Task objective.
Copy out every record precisely.

Collected data entries:
──────────────────────────────

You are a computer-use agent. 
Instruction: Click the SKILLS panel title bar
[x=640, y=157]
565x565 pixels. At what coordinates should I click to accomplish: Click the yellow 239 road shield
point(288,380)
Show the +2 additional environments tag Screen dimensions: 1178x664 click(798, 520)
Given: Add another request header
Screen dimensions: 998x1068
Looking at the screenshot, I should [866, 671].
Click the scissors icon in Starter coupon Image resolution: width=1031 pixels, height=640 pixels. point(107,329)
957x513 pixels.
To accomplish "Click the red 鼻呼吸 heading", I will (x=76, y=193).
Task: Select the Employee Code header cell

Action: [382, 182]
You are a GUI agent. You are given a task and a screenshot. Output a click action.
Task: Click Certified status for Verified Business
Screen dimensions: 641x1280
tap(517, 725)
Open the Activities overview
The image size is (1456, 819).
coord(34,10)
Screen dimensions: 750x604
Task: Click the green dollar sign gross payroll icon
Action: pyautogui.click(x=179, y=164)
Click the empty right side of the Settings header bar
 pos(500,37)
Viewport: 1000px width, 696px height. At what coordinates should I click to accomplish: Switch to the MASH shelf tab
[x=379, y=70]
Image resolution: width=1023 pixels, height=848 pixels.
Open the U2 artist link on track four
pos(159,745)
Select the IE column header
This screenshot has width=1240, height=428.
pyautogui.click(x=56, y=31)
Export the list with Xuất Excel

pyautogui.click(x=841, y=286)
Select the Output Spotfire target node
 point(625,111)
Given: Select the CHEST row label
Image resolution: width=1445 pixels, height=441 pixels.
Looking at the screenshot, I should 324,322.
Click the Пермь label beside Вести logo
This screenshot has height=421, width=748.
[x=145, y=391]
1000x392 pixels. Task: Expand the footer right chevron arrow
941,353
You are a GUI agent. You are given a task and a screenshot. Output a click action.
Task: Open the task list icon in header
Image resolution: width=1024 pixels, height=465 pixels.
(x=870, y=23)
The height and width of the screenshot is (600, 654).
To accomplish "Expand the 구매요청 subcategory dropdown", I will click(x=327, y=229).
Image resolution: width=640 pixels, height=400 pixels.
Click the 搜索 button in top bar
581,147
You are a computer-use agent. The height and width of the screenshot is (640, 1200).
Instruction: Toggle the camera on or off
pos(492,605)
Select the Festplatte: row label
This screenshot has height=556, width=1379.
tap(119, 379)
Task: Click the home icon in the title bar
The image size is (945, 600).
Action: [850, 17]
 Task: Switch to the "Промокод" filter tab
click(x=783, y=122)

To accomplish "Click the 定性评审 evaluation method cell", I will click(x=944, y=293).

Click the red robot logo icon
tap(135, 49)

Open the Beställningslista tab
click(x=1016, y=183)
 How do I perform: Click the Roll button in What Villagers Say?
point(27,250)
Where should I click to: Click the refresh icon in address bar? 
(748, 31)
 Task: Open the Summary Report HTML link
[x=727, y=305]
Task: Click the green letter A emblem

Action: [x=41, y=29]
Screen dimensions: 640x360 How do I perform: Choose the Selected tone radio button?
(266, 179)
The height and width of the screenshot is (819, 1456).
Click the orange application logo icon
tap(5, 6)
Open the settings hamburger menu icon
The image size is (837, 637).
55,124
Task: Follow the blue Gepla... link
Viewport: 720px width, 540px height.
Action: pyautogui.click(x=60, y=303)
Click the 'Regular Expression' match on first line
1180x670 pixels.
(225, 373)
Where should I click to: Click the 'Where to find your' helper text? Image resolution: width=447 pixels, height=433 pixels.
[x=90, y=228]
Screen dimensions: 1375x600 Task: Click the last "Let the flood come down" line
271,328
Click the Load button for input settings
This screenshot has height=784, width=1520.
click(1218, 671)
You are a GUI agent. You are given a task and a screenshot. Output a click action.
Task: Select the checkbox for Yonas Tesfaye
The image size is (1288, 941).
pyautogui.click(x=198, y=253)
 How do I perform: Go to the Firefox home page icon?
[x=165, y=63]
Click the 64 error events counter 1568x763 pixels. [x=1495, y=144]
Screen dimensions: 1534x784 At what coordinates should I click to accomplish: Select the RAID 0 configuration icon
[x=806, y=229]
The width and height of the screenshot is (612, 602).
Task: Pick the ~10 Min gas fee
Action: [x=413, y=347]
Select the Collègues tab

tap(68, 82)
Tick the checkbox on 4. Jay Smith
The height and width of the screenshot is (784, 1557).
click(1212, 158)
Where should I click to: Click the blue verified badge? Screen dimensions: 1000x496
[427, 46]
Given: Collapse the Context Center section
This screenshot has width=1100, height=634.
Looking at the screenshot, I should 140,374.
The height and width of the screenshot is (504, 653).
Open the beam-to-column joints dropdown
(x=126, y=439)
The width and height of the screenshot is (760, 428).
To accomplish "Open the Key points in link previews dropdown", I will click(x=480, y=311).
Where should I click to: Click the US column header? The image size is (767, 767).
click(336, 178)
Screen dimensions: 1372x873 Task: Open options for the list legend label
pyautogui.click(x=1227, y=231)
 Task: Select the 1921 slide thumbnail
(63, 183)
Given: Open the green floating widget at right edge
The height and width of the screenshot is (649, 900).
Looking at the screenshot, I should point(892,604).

──────────────────────────────

Result of this exercise.
You are a computer-use agent. 
Instruction: Click the SKILLS panel title bar
[x=640, y=157]
565x565 pixels. At what coordinates should I click to accomplish: Click the yellow 239 road shield
point(288,380)
Show the +2 additional environments tag Screen dimensions: 1178x664 click(798, 520)
Given: Add another request header
Screen dimensions: 998x1068
Looking at the screenshot, I should [866, 671].
Click the scissors icon in Starter coupon Image resolution: width=1031 pixels, height=640 pixels. point(107,329)
957x513 pixels.
To accomplish "Click the red 鼻呼吸 heading", I will (x=76, y=193).
Task: Select the Employee Code header cell

Action: [382, 182]
You are a GUI agent. You are given a task and a screenshot. Output a click action.
Task: Click Certified status for Verified Business
Screen dimensions: 641x1280
tap(517, 725)
Open the Activities overview
The image size is (1456, 819).
coord(34,10)
Screen dimensions: 750x604
Task: Click the green dollar sign gross payroll icon
Action: pyautogui.click(x=179, y=164)
Click the empty right side of the Settings header bar
 pos(500,37)
Viewport: 1000px width, 696px height. At what coordinates should I click to accomplish: Switch to the MASH shelf tab
[x=379, y=70]
Image resolution: width=1023 pixels, height=848 pixels.
Open the U2 artist link on track four
pos(159,745)
Select the IE column header
This screenshot has width=1240, height=428.
pyautogui.click(x=56, y=31)
Export the list with Xuất Excel

pyautogui.click(x=841, y=286)
Select the Output Spotfire target node
 point(625,111)
Given: Select the CHEST row label
Image resolution: width=1445 pixels, height=441 pixels.
Looking at the screenshot, I should 324,322.
Click the Пермь label beside Вести logo
This screenshot has height=421, width=748.
[x=145, y=391]
1000x392 pixels. Task: Expand the footer right chevron arrow
941,353
You are a GUI agent. You are given a task and a screenshot. Output a click action.
Task: Open the task list icon in header
Image resolution: width=1024 pixels, height=465 pixels.
(x=870, y=23)
The height and width of the screenshot is (600, 654).
To accomplish "Expand the 구매요청 subcategory dropdown", I will click(x=327, y=229).
Image resolution: width=640 pixels, height=400 pixels.
Click the 搜索 button in top bar
581,147
You are a computer-use agent. The height and width of the screenshot is (640, 1200).
Instruction: Toggle the camera on or off
pos(492,605)
Select the Festplatte: row label
This screenshot has height=556, width=1379.
tap(119, 379)
Task: Click the home icon in the title bar
The image size is (945, 600).
Action: [850, 17]
 Task: Switch to the "Промокод" filter tab
click(x=783, y=122)

To accomplish "Click the 定性评审 evaluation method cell", I will click(x=944, y=293).

Click the red robot logo icon
tap(135, 49)

Open the Beställningslista tab
click(x=1016, y=183)
 How do I perform: Click the Roll button in What Villagers Say?
point(27,250)
Where should I click to: Click the refresh icon in address bar? 
(748, 31)
 Task: Open the Summary Report HTML link
[x=727, y=305]
Task: Click the green letter A emblem

Action: [x=41, y=29]
Screen dimensions: 640x360 How do I perform: Choose the Selected tone radio button?
(266, 179)
The height and width of the screenshot is (819, 1456).
Click the orange application logo icon
tap(5, 6)
Open the settings hamburger menu icon
The image size is (837, 637).
55,124
Task: Follow the blue Gepla... link
Viewport: 720px width, 540px height.
Action: pyautogui.click(x=60, y=303)
Click the 'Regular Expression' match on first line
1180x670 pixels.
(225, 373)
Where should I click to: Click the 'Where to find your' helper text? Image resolution: width=447 pixels, height=433 pixels.
[x=90, y=228]
Screen dimensions: 1375x600 Task: Click the last "Let the flood come down" line
271,328
Click the Load button for input settings
This screenshot has height=784, width=1520.
click(1218, 671)
You are a GUI agent. You are given a task and a screenshot. Output a click action.
Task: Select the checkbox for Yonas Tesfaye
The image size is (1288, 941).
pyautogui.click(x=198, y=253)
 How do I perform: Go to the Firefox home page icon?
[x=165, y=63]
Click the 64 error events counter 1568x763 pixels. [x=1495, y=144]
Screen dimensions: 1534x784 At what coordinates should I click to accomplish: Select the RAID 0 configuration icon
[x=806, y=229]
The width and height of the screenshot is (612, 602).
Task: Pick the ~10 Min gas fee
Action: [x=413, y=347]
Select the Collègues tab

tap(68, 82)
Tick the checkbox on 4. Jay Smith
The height and width of the screenshot is (784, 1557).
click(1212, 158)
Where should I click to: Click the blue verified badge? Screen dimensions: 1000x496
[427, 46]
Given: Collapse the Context Center section
This screenshot has width=1100, height=634.
Looking at the screenshot, I should 140,374.
The height and width of the screenshot is (504, 653).
Open the beam-to-column joints dropdown
(x=126, y=439)
The width and height of the screenshot is (760, 428).
To accomplish "Open the Key points in link previews dropdown", I will click(x=480, y=311).
Where should I click to: Click the US column header? The image size is (767, 767).
click(336, 178)
Screen dimensions: 1372x873 Task: Open options for the list legend label
pyautogui.click(x=1227, y=231)
 Task: Select the 1921 slide thumbnail
(63, 183)
Given: Open the green floating widget at right edge
The height and width of the screenshot is (649, 900).
Looking at the screenshot, I should point(892,604).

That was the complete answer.